Nous retenons ainsi les apprentissages mis de l’avant par Gabrielle Immarigeon de Convercité en ce qui concerne la consultation physique et numérique et l’importance de combiner ces deux types de participation pour assurer une bonne consultation.

Dans la même veine, l’expérience internationale de Maxime Sauvêtre, en lien avec la participation numérique, nous a permis d’en apprendre davantage sur les composantes et les avantages de ce type de participation. Les plateformes numériques permettraient de renouer avec une plus grande diversité de publics, en décidant autrement, et en articulant différemment les dispositifs traditionnels de participation déjà existants. Selon Maxime Sauvêtre :

« La participation citoyenne n’est pas une fin en soi, mais un moyen d’élaborer de meilleures politiques publiques, afin de mieux répondre aux besoins de la population. »

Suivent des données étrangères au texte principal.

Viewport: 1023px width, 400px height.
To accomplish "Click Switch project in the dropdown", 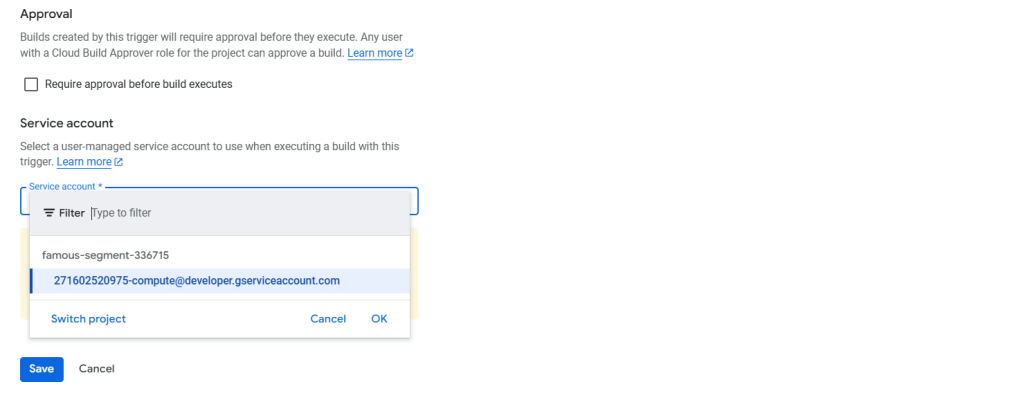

Ce deuxième panel a débuté avec l’intervention de Jurgen Hoogendoorn de la ville d’Amsterdam. Nous faisons le choix de mettre de l’avant son témoignage portant sur l’importance d’ancrer les pratiques de la ville d’Amsterdam. Au-delà des outils mis en place par la ville pour favoriser la participation citoyenne il est fondamental de mettre de l’avant la position d’Amsterdam et l’écosystème très particulier dans lequel sa population évolue. Avec plus de 5000 employés qui composent le département de planification et de développement de la ville et un Wikicity sur la planification ouverte et l’intelligence collective, la ville d’Amsterdam a fait de la participation citoyenne et de l’expérimentation un enjeu incontournable : « A wicked problem who needs prototyping with the communities »

Les initiatives citoyennes

 

Assemblée de ruelle, Crédit photo : Solon Collectif

Le dernier panel de ce forum portait sur les initiatives citoyennes à Montréal avec les témoignages de Karine Triollet (Coordonnatrice à la table de concertation Action gardien), Ron Rayside (Représentant de la Communauté Saint-Urbain) et Bertrand Fousse (Co-fondateur de Solon-collectif) pour se terminer par l’intervention de Dilan Erkisi et son témoignage sur l’ancien aéroport de Berlin Tempelhofer Feld.

De ce panel, nous retenons 1) Qu’il est important de jumeler les pratiques autonomes de consultation et les initiatives citoyennes avec différents processus de concertation des acteurs de la communauté et les processus officiels de consultation. 2) Qu’il est fondamental de reconnaître et soutenir des initiatives locales sur des durées importantes, en supportant les stratégies de réappropriation dans les quartiers et en mettant en place des processus de participation sur le long terme. Et 3) que Montréal doit remettre en question le rôle des pouvoirs publics, des promoteurs et des citoyens dans la réflexion sur nos quartiers et leurs enjeux d’aménagement urbain.

Ainsi, pour Montréal et Berlin, la notion de commun et de collectif est fondamentale. Celle-ci permet d’envisager des usages plus ouverts et écologiques dans nos milieux de vie. Face à cet enjeu, Bertrand Fousse a mis de l’avant que le support de l’arrondissement et des acteurs locaux était nécessaire.

Clôture

 

Ces deux journées se sont clôturées par une mise en commun et un échange entre l’IPAM, le public présent, les panélistes invités et Laurence Lavigne Lalonde, conseillère municipale et Membre du comité exécutif de la Ville de Montréal – Transparence, démocratie, Espace pour la vie. Ce fut, pour le public, l’occasion de soulever un certain nombre de questionnements et de souhaits pour Montréal. Pour les panélistes ce fut l’occasion de mettre de l’avant certains apprentissages à l’issu de ce forum.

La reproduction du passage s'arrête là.